Echo this part of the ResultModelManager package design text, starting at "This package will mainly" and ending at "the required tasks.".

- Selected passage -
--------------------

Package Design

Introduction

ResultModelManager is a package that aims to standardize the handling of data models across OHDSI Hades packages. This package is designed to have minimal requirements and be easily imported by others.

Problem statement

At the time of writing, OHDSI analytics packages have many different and specific results data models that can change between package versions. When changes occur to these data models occurs, old versions of dependent software become incompatible with new versions. Similarly, when applications that depend on these data models encounter these changes developers are either forced in to the following assumptions:

Old results will never work with new features
Old results cannot be easily “upgraded”
That new features of bug fixes to web applications can’t be applied to old data
That users can generate new results - these may have been generated by network studies
That results data models between two apps are immutable and cannot be readily changed
That developers will have to make one-off ‘hacks’ to support fixes to legacy results data models
That results generated at different times cannot be directly compared without significant time to massage data into a common format

Furthermore, as the Strategus package is being developed it has been noted that many existing analytics packages generate results that are in non standard formats. Any time data models are changed, this breaks any backwards compatibility.

Package name

Work in progress name: ResultModelManager (RMM or, phonetically, rum).

Package purpose

This goal of package is intended to provide common data model utilities that can be used across OHDSI packages. The initial focus will be on handling database migrations via a common interface that can be used within R packages to add new data models (where not existing), handle migrations to future versions, report the status of a given data model’s version, get migrations that are to be run and execute SQL scripts that change a data model in sequential order.

In addition, common functionality for defining and querying data models can be provided in a way that allows easier access to results data models for the purpose of post-collection data analysis.

This is similar in function to a software utility like flyway (used successfully in OHDSI WebAPI) - however, this is geared towards R and the OHDSI landscape of packages, with results that have been generated by ohdsi analytics packages and are intended to be explored using OHDSI open source reporting tools such as shiny and Rmarkdown. From analysis - it is not simple to expect users to install flyway, and would not be trivial to store and handle migrations in this way.

Scope and Intended Use

This package only intends to provide utilities for R Ohdsi packages that require exploration of results in a common way.

This package will mainly be used by OHDSI package maintainers and is not intended for users of those software. Though some functionality (such as alerting users to the fact that a data model is out of date) it will be up to the package maintainers to implement the interfaces provided here. In terms of Data model migrations and querying this package will provide a series of abstract base classes/interfaces (note: this distinction is hard to enforce within R6) that can be implemented within individual packages. The packages themselves will create classes that can perform the required tasks.

System Features and Requirements

General

Package dependencies

The obvious initial dependencies are ParrallelLogger, R6, DatabaseConnector and SqlRender. Beyond this the package should be fairly lightweight and should not require packages from outside CRAN. It is not an initial requirement that this package is in CRAN but all development should conform to this unless a requirement makes this impossible.

Data Migration Manager (DMM) Class

The results migrator class will be defined as an R6 class that has the following base functions:

Init with parameters
DatabaseConnector connection or connectionDetails object
results database schema
table prefix
Location of migration files (e.g. a package or relative path)

--------------------

- Supplied data -
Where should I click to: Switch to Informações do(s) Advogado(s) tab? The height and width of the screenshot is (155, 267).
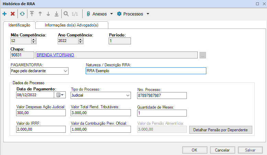click(x=72, y=25)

--------------------

- Response -
This package will mainly be used by OHDSI package maintainers and is not intended for users of those software. Though some functionality (such as alerting users to the fact that a data model is out of date) it will be up to the package maintainers to implement the interfaces provided here. In terms of Data model migrations and querying this package will provide a series of abstract base classes/interfaces (note: this distinction is hard to enforce within R6) that can be implemented within individual packages. The packages themselves will create classes that can perform the required tasks.